* Excerpt provided
Jackknife, Non-parametric and Parametric Bootstrap

In frequentist statistics, you want to know how seriously you should take your estimates. That’s easy if you’re doing something straight forward like averaging:

\[\hat{se} = \left[ \sum_{i = 1}^{n} (x_i - x)^2 / (n(n-1))\right]\]

or OLS1:

\[\hat{se} = \sqrt{\hat{\sigma}^2 (X'X)^{-1}}\\\]

If you want to get any fancier, chances are you don’t have a nice formula for it.

Say we observe an iid sample $\boldsymbol{x} = (x_1, x_2, … , x_n)’$ from some probability distribution $F$:

\[x_i \stackrel{iid}{\sim} F \,\,\,\, \text{for } i = 1, 2, ..., n\]

And we want to calculate some real valued statistic $\hat{\theta}$ that we get by applying some algorithm $s(\cdot)$ to $\boldsymbol{x}$,

\[\hat{\theta} = s(\boldsymbol{x})\]

and want to get a standard error for our $\hat{\theta}$. The jackknife and the bootstrap are two extremely useful techniques that can help. In the post, I’ll go through these and the parametric version of the bootstrap using a bunch of examples.

Most of this post is built around Chapter 10 of Computer Age Statistic Inference by Efron and Hastie. You can get the book freely online here. You can get the notebook for all the code here.

The Jackknife

Let $\boldsymbol{x}_{(i)}$ be the sample with $i^{th}$ element $x_i$ removed. Now your jacknife estimate of the standard error is:

\[\begin{equation} \hat{se}_{jack} = \left[ \frac{n -1}{n} \sum^n_{i = 1}\left(\hat{\theta}_{(i)} - \hat{\theta}_{(\cdot)}\right)^2\right]^{1/2}\text{ (1)}\\ \text{with }\hat{\theta}_{(\cdot)} = \sum^{n}_{i = 1} \hat{\theta}_{(i)} / n \end{equation}\]

Let’s summarise what we are doing here. If we have $n$ samples,

  1. We calculate the statistic, $\hat{\theta}$, $n$ times, with one of the sample values left out each time.
  2. We take the average of these $n$ statistics and get ($\hat{\theta}_{(\cdot)}$)
  3. Plug it in to (1) and you’re done.

The good stuff

It’s nonparamteric - we made no assumptions about the underlying distribution $F$. It’s automatic - If you have $s(\cdot)$, you can get your $\hat{se}_{jack}$.

The bad stuff

Assumes smooth behaviour across samples: Samples that are different by one $x_i$ should not have vasty different estimates. Check out the book (pg. 157) for similarities with Taylor series methods, and therefore, it’s dependence on local derivatives. We’ll see an example with lowess curves where this is violated.

The Nonparametric Bootstrap

The ideal way to get standard errors would be to get new samples from $F$ and compute your statistic. But $F$ is usually not known. Bootstrap uses the estimate $\hat{F}$ instead of $F$.

Algorithm is quite simple. You take a bootstrap sample:

\[\boldsymbol{x}^* = (x_1^*,x_2^*,...,x_n^* )\]

where $x_i^* $ is drawn randomly with equal probability and with replacement from $(x_1, x_2,…,x_n)$.

* Action item
Reproduce verbatim everything from "If you want" down to "the code here." in the jackknife and bootstrap post above.

* Extracted information
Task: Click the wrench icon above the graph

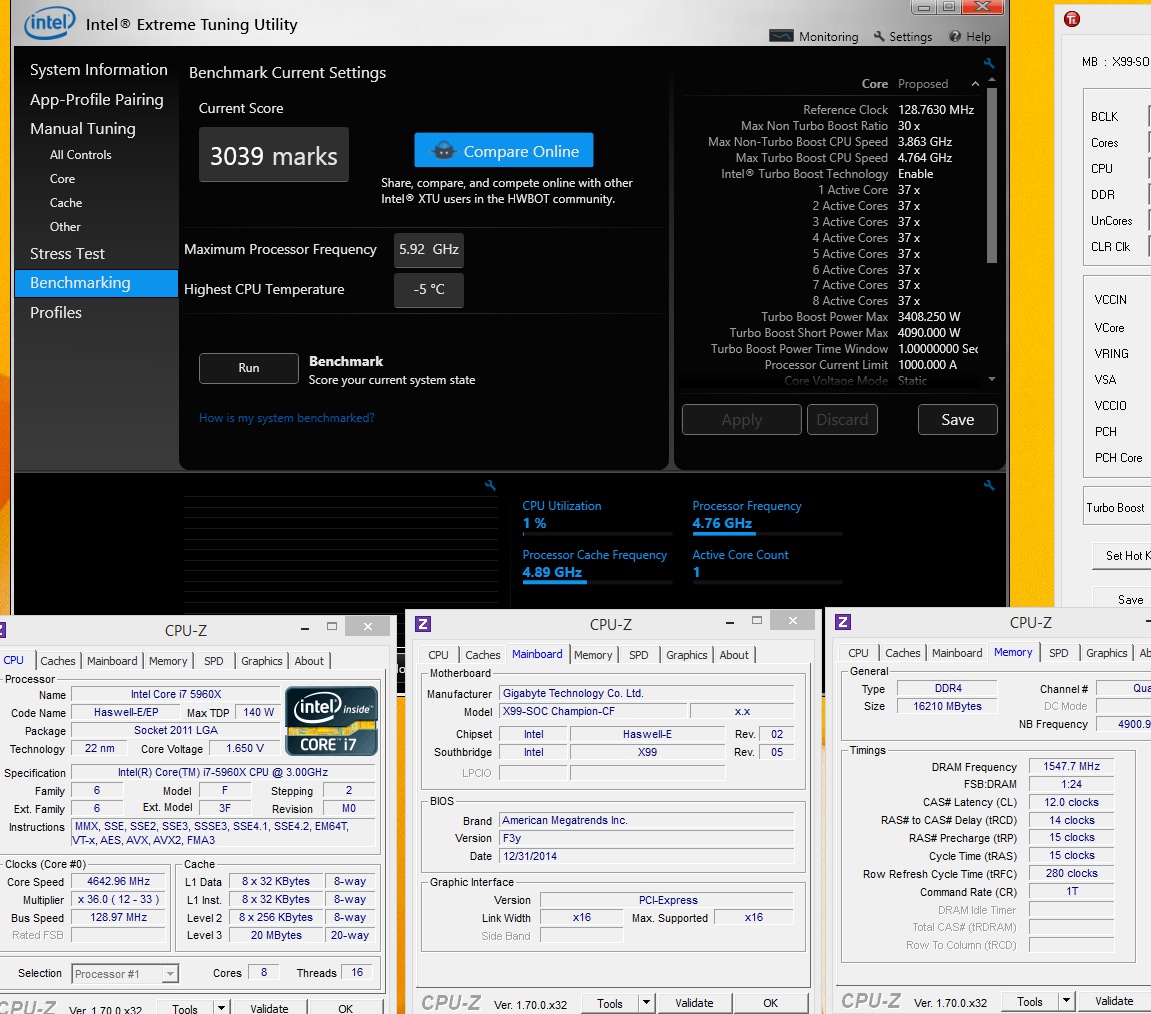Action: pyautogui.click(x=490, y=485)
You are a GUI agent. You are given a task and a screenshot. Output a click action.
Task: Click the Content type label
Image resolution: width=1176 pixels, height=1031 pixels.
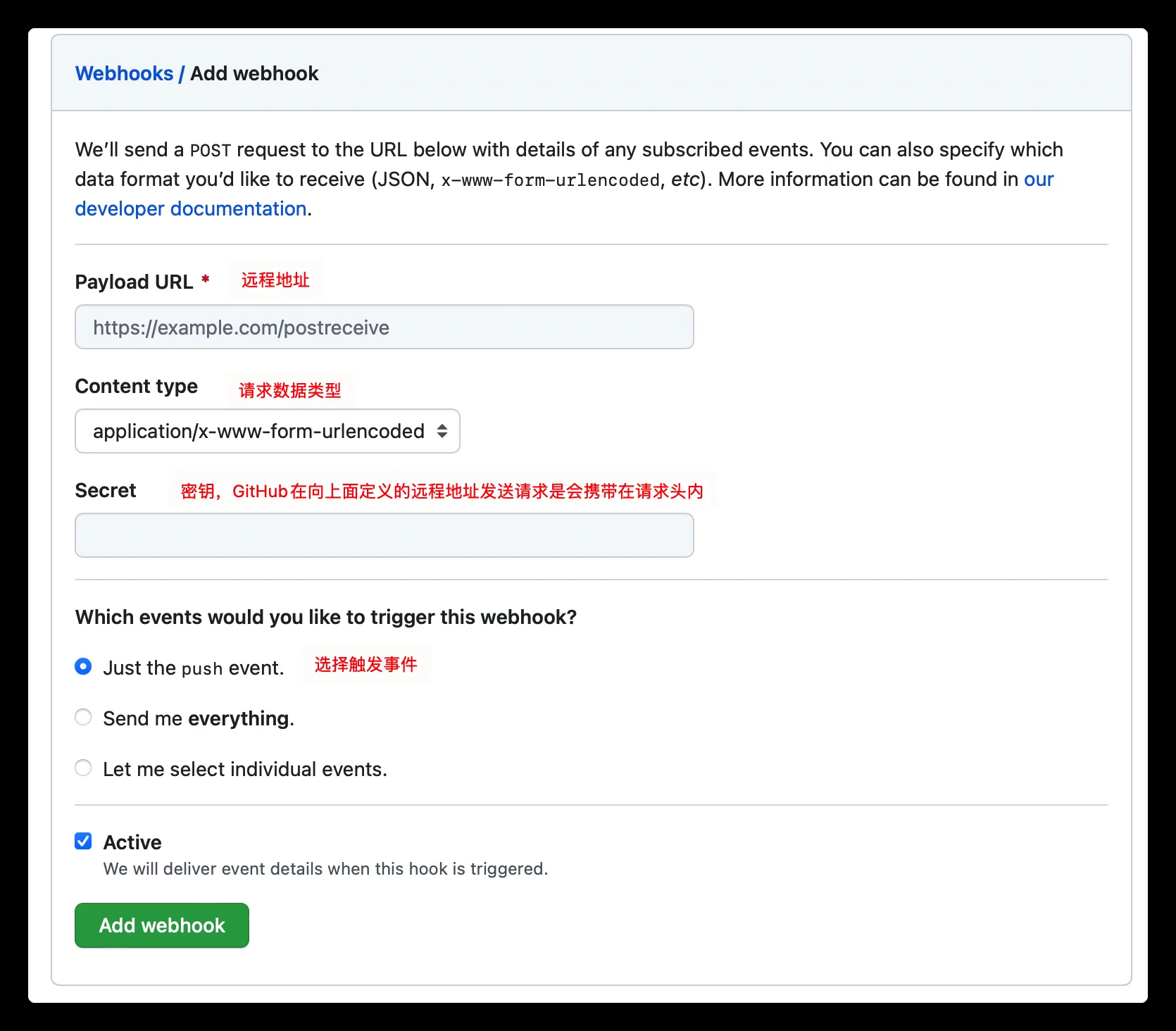coord(137,386)
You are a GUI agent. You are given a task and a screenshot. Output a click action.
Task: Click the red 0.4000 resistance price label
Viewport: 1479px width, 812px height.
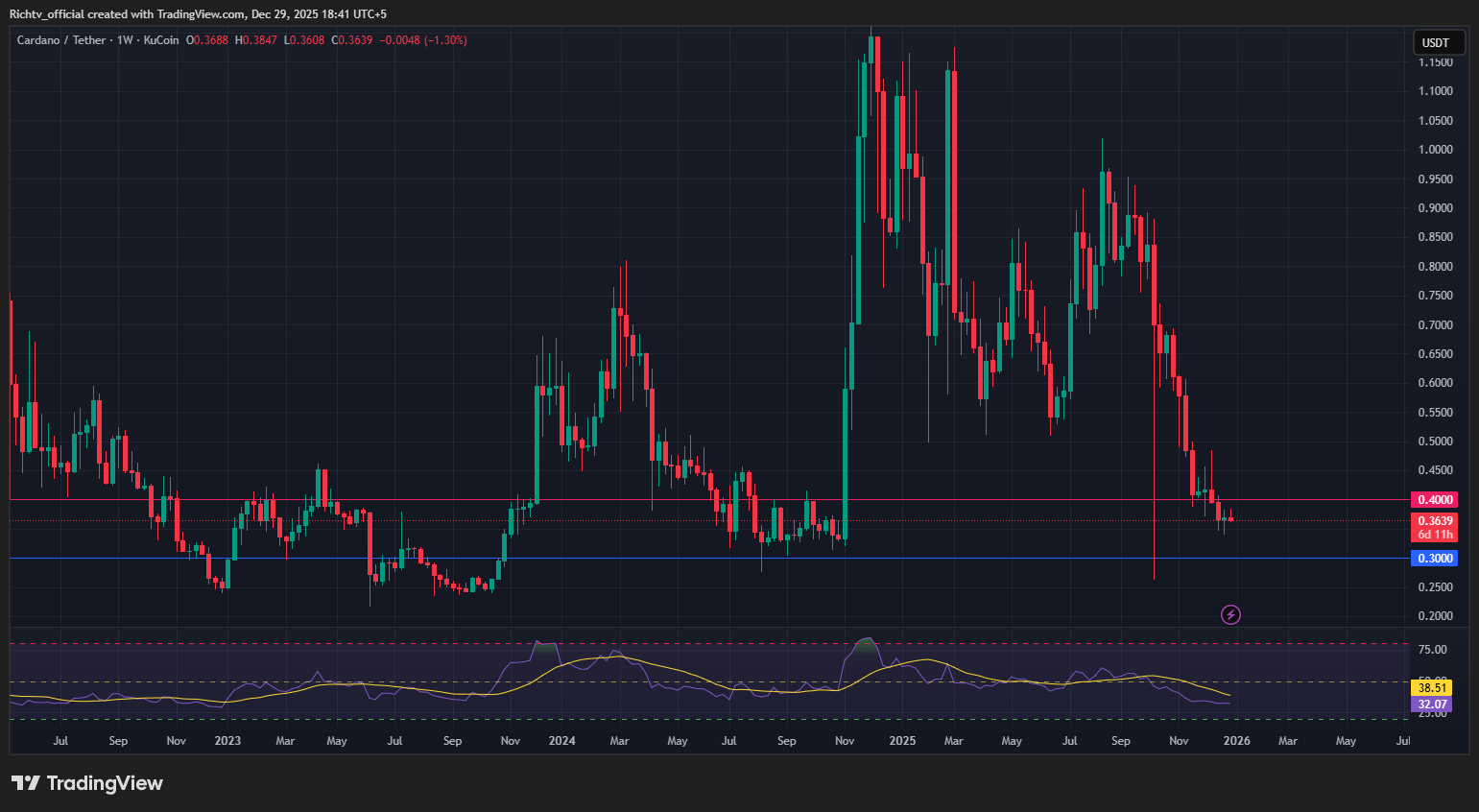point(1434,499)
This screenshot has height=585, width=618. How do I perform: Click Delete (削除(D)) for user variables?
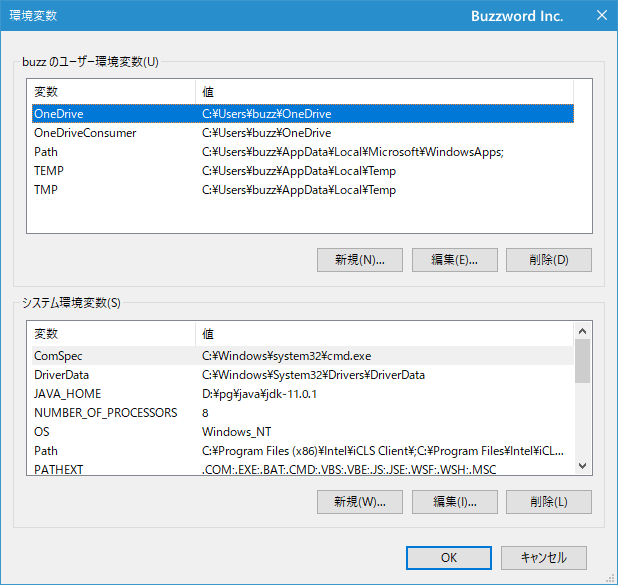coord(548,260)
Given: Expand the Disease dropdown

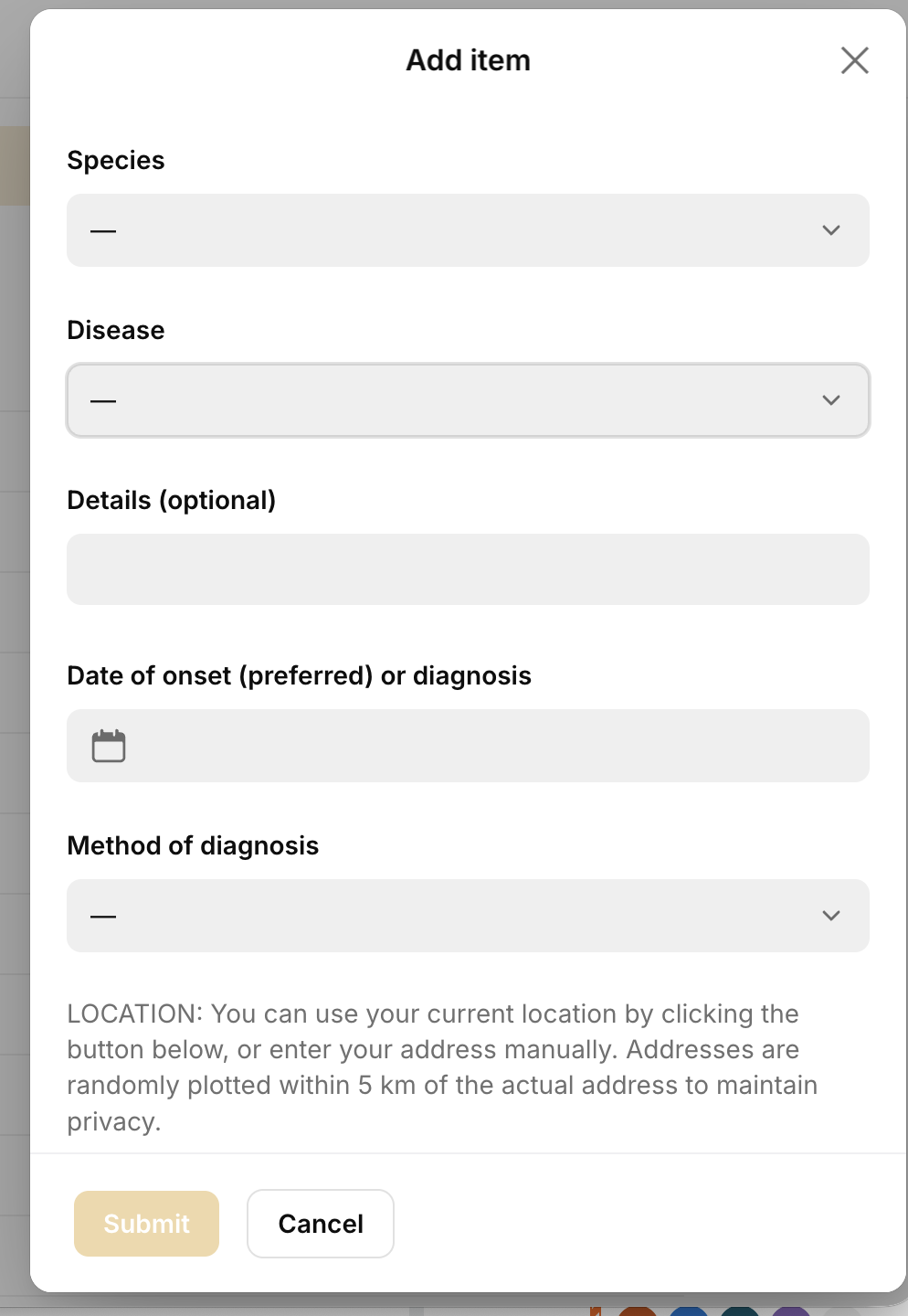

* Answer to this exercise
If you want to get any fancier, chances are you don’t have a nice formula for it.

Say we observe an iid sample $\boldsymbol{x} = (x_1, x_2, … , x_n)’$ from some probability distribution $F$:

\[x_i \stackrel{iid}{\sim} F \,\,\,\, \text{for } i = 1, 2, ..., n\]

And we want to calculate some real valued statistic $\hat{\theta}$ that we get by applying some algorithm $s(\cdot)$ to $\boldsymbol{x}$,

\[\hat{\theta} = s(\boldsymbol{x})\]

and want to get a standard error for our $\hat{\theta}$. The jackknife and the bootstrap are two extremely useful techniques that can help. In the post, I’ll go through these and the parametric version of the bootstrap using a bunch of examples.

Most of this post is built around Chapter 10 of Computer Age Statistic Inference by Efron and Hastie. You can get the book freely online here. You can get the notebook for all the code here.